## Complete the following
A - According to the super-resolution article, which two metrics are mostly used to evaluate SR approaches?
B - Resume the super-resolution article after its last sentence and keep writing in the same style.

## Reading passage
══════════
We are very proud to share that work by the UP42 Data Science team has resulted in a scientific publication for the first time.
Not only that, our work about super-resolution will be presented at the XXIV ISPRS congress Virtual Event of the 2020 presentations from August 31 to September 2 2020. The session about our paper will take place 18:30 on August 31.
A link to the full paper can be found at the end of this article but for those who are interested in the topic and cannot attend the virtual event —we want to share a small summary. The described algorithms are available via the Super-resolution Pleiades/SPOT block on UP42 so it is possible to actually try them out.
Super-resolution (SR) is the process of deriving images of higher resolution (HR) by applying an algorithm to a low resolution (LR) image. Single image SR approaches do so by using a single LR image; this is considered a classical problem in computer vision.
Parallel to many other computer vision problems, SR approaches employing deep convolutional neural networks (CNNs) outperformed other techniques over the course of the last few years. SR can be used to improve the results of CNN-based object detection such as ships, airplanes, or cars.
In order to have any value, a CNN-based solution has to be better than a standard upsampling operation. Below you will find an image processed using bicubic resampling and a CNN called Super-Resolution Residual Network (SRResNet, Ledig et al. 2017) for comparison.
Almost all SR approaches coming out of the computer vision domain create HR/LR images pairs by simply downsampling the HR images. Visual comparison is one evaluation method, but only metrics allow us to compare results in a reliable manner. SR approaches are evaluated mostly by using the metrics Peak Signal to Noise Ratio (PSNR) and Structural Similarity (SSIM) which are also displayed at the top of the images above.
══════════
[Records]
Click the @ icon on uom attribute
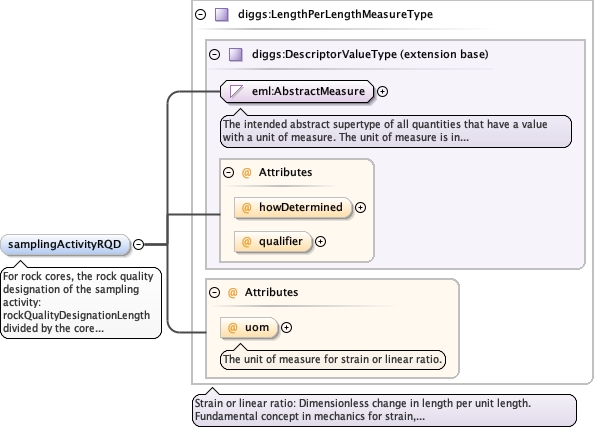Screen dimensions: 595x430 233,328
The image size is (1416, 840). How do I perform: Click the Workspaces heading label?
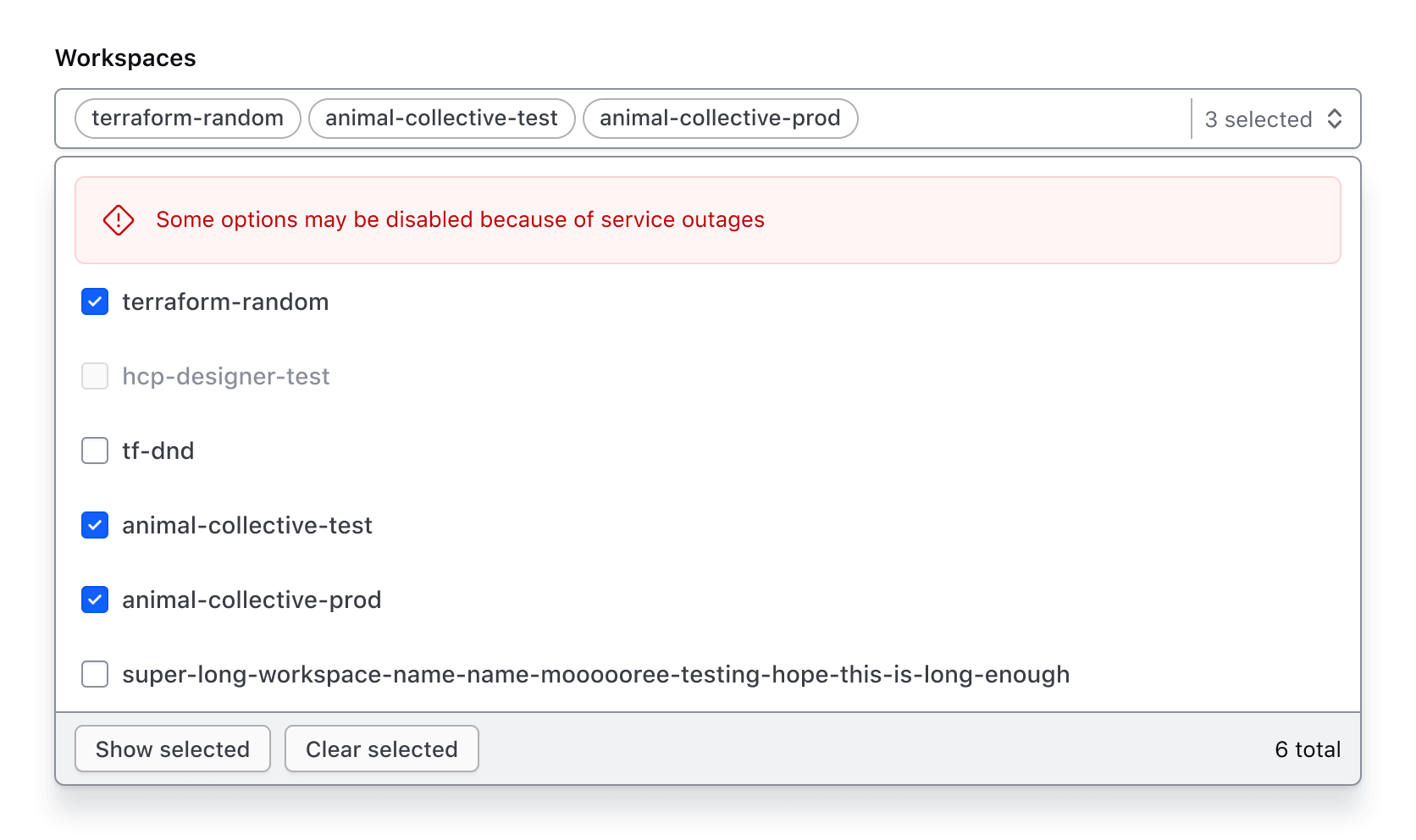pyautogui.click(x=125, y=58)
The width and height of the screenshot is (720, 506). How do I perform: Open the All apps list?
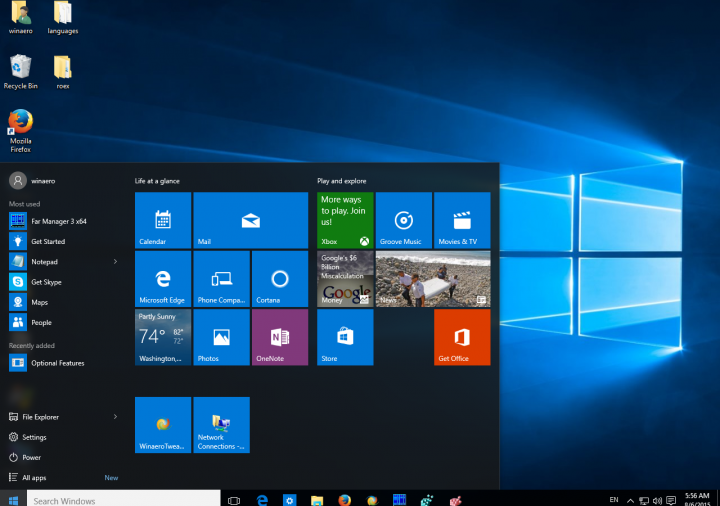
══════════
## In response
A - Peak Signal to Noise Ratio (PSNR) and Structural Similarity (SSIM).

B -
As deep learning algorithms for super-resolution originated in the computer vision domain, they are primarily developed on RGB images in 8-bit color depth, where the distance from sensor to camera is several meters.
When applying these algorithms to satellite images several challenges need to be addressed:
• Multispectral and hyperspectral data has a higher dimensionality ranging from four to dozens of bands. • Analytic satellite image products are calibrated so that they represent a physical unit, either surface reflectance or absolute radiance. These are encoded in 12-bit. • Atmospheric conditions, haze, clouds and cloud shadows add additional variation to measured values. • Land cover characteristics vary globally to a high degree. A model trained on images of temperate forest areas in Europe might completely fail when applied to images of tropical forests in e.g. South-East Asia.
To tackle the problems mentioned above we came up with two guiding ideas:
- Use pan-sharpened imagery for training. Instead of using pairs of downsampled/original imagery we use multispectral/pan-sharpened pairs from the Pléiades sensor (at 2m/0.5m resolution).
- Adjust the best computer vision algorithms to work with satellite imagery. An extensive literature review was done to identify the best performing models used in the computer vision domain.
Here some examples of LR/HR images that we used:
Starting in 2014 CNNs are used for SR. Since then, a wide variety of network architectures were applied to the problem. We identified the three most commonly used classes of CNN architectures: “standard” CNNs, residual networks and autoencoders.
In the end, we decided to use four different network architectures representing these three classes:
- SRCNN: shallow standard CNN (Dong et al. 2014)
- SRResNet: deep residual network (Ledig et al. 2017)
- RedNet: deep autoencoder network (Mao et al. 2016)
- AESR: shallow autoencoder network (our own design)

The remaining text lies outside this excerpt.